_What you have to do_
Copy every line of the entries that has the string "title" in it.
··· Input material ···
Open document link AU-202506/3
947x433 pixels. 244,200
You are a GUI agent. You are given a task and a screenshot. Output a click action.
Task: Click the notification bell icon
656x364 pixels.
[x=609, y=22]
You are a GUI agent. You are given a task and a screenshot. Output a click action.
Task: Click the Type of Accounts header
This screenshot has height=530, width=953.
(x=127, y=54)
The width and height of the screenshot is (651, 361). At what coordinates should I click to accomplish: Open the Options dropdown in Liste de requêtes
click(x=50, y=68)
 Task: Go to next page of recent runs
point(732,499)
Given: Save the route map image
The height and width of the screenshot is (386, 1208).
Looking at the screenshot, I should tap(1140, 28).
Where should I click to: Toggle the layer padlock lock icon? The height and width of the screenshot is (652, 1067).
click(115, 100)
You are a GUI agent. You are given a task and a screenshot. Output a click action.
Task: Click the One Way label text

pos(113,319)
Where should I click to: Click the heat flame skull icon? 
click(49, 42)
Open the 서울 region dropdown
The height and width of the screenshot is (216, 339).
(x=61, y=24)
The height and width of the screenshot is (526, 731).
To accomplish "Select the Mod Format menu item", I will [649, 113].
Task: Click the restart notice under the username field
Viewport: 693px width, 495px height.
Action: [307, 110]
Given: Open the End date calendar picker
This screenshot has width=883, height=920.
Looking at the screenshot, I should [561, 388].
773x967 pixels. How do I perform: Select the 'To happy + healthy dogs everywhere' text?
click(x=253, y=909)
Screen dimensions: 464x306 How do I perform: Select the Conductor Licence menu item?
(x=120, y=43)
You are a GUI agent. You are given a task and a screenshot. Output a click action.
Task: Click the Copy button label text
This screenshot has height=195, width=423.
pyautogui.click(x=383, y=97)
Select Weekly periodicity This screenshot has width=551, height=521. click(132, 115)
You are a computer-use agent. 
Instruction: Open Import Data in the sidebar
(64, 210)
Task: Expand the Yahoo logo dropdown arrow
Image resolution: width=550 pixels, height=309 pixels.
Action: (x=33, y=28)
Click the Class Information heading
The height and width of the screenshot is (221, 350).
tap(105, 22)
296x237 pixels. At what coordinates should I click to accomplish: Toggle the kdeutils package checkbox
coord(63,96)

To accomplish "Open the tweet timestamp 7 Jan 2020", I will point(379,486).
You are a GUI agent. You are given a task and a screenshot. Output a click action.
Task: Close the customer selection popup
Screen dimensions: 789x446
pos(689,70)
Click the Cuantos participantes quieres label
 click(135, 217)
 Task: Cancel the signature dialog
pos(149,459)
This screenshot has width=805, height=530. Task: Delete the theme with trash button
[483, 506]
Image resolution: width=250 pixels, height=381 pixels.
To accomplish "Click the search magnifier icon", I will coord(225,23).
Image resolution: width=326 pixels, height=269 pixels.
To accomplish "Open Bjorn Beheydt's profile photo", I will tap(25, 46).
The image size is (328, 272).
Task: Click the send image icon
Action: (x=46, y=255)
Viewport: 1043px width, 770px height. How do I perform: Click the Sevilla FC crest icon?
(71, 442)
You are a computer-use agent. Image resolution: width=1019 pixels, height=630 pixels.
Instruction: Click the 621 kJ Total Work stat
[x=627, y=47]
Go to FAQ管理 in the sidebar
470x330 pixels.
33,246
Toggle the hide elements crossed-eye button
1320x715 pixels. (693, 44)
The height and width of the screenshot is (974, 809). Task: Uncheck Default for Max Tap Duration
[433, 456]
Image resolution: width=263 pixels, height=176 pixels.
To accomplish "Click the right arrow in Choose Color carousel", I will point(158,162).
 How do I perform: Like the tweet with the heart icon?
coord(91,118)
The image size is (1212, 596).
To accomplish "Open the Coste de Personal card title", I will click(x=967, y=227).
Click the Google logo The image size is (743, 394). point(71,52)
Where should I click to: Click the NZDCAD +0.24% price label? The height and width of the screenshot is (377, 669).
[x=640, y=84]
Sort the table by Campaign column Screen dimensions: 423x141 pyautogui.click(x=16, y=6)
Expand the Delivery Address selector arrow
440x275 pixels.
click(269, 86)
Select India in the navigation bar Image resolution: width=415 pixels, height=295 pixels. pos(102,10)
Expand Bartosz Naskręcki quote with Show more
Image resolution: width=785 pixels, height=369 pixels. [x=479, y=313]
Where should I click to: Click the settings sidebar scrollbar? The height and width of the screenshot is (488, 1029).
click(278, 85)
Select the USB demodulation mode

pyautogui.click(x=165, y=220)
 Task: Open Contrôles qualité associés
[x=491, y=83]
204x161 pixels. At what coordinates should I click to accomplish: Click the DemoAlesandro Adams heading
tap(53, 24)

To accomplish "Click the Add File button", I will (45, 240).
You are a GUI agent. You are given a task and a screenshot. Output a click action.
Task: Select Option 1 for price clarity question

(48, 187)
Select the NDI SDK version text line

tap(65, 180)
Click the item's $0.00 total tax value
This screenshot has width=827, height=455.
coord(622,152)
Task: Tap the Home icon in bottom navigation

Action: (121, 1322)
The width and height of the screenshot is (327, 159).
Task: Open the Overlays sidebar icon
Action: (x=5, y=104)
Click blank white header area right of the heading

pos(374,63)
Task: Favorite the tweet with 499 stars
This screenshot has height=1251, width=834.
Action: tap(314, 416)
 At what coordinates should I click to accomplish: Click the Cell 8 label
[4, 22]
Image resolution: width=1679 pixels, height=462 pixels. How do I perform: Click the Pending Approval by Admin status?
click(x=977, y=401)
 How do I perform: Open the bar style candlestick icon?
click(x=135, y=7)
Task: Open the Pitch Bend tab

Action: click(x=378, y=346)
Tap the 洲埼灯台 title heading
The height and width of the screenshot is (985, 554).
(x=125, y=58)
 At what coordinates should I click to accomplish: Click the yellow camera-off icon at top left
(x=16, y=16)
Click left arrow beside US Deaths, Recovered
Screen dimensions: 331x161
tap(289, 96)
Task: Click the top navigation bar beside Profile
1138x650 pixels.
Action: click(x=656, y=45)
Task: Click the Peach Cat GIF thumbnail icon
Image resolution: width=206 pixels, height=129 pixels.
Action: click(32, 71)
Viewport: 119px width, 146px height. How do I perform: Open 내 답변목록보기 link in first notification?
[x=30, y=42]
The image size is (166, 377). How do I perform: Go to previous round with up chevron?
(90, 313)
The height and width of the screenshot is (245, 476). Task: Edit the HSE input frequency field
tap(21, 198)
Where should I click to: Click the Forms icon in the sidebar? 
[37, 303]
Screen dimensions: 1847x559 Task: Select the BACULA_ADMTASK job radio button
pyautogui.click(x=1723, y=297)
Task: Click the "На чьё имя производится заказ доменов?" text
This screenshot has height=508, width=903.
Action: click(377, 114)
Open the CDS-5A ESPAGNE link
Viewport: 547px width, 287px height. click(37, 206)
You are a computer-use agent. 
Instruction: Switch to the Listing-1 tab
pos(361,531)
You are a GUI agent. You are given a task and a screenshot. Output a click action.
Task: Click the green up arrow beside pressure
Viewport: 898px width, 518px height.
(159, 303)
···
_Result for this task_
To accomplish "Open the Coste de Personal card title", I will click(x=967, y=227).
Tap the 洲埼灯台 title heading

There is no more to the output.